The Cuppertino, Calif.-based computer maker reported a net profit of $170 million, or 47 cents per diluted share, versus a net profit of $111 million, or 31 cents per diluted share, in the year-ago quarter.
However, excluding a one-time gain, Apple earned 30 cents a share in the latest quarter, a penny shy of Wall Street's already reduced estimates of 31 cents a share.
Revenue for the quarter totaled $1.87 billion, up 40 percent from $1.34 billion a year ago.
The bad news doesn't end in the fourth quarter: The company again warned Wednesday that its numbers for the first fiscal 2001 quarter in December would see setbacks as well, prompting Apple to lower its guidance for the quarter.
"In light of September's disappointing sales and higher-than-planned ending channel inventories, we are resetting our revenue estimates for the December quarter to about $1.6 billion and are targeting a slight profit," Fred Anderson, Apple's chief financial officer said in a statement.
"We are also resetting our revenue target for fiscal year 2001 to the $7.5 to $8 billion range and our target for EPS to the $1.10 to $1.25 range," Anderson said.
Wall Street analysts had expected Apple to earn 45 cents a share in the fiscal first quarter and a profit of $1.73 for the year.
For the year, Apple reported revenue of $7.98 billion and net earnings of $786 million, or $2.16 per diluted share, compared with fiscal 1999 revenues of $6.1 billion and net earnings of $601 million, or $1.81 per diluted share.
Lower sales, inventory backlog blamed
In late September, Apple warned investors that its fourth quarter would significantly miss targets because of lower sales, primarily in its education channel, seeing fewer iMacs and iBooks sold and a shortfall in sales of its higher-priced G4 product. That news pared Apple's market value in half as investors shed shares.
Apple acknowledged on its analyst conference call that because of lower sales, it was left more channel inventory than expected.
Management said it expected to reduce it to normal levels by the end of this quarter, instead of gradually reducing it over several quarters. The company would employ several strategies, such as customer rebates, and also appeal to first-time users with iMac hardware and applications such as its movie player iMovie.
And although its high-speed G4 Cube has won rave reviews from Apple enthusiasts, the company said it may have been priced too high and had some execution flaws, which it has since corrected.
"In our track record over the last few years, we've only had one product that we've introduced that hasn't met our expectations in its first quarter of sales, and that is our G4 cube," said CEO Steve Jobs. "If we haven't hit it right on the market with the G4 cube, well, we're just going to keep working on it until we do."
News not surprising, but still hurts
While Wall Street had braced for the disappointing fourth quarter, analysts said further warnings about the December quarter were not unexpected either, and one analyst called the news "depressing."

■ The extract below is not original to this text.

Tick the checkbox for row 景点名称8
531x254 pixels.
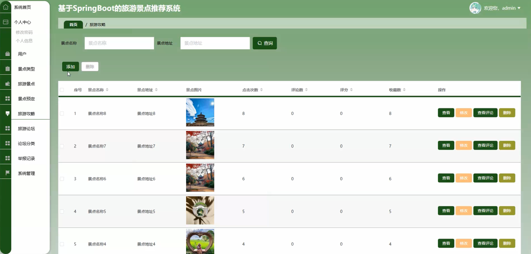[62, 113]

"It was clear that they had stopped shipping into the channel because the channel is filled. Now they're looking at finished production runs, they've gotten that out into the channel and they cannot ship until the channel is cleared," J.P. Morgan analyst Daniel Kunstler told CNNfn.com.
"So, that drives revenues down and at the same time they've got to spend to create demand over the course of the quarter because the December quarter is still quite important," Kunstler said.
Bear Stearns analyst Andrew Neff had already downgraded Apple stock to "neutral," following its September warning, and said he wasn't "expecting many good things."
"I think people were anxious about what Apple would say and they said they would lower guidance and they did," Neff told CNNfn.com. "You want to take a wait-and-see approach and see [what happens] once you get past a very difficult quarter coming up.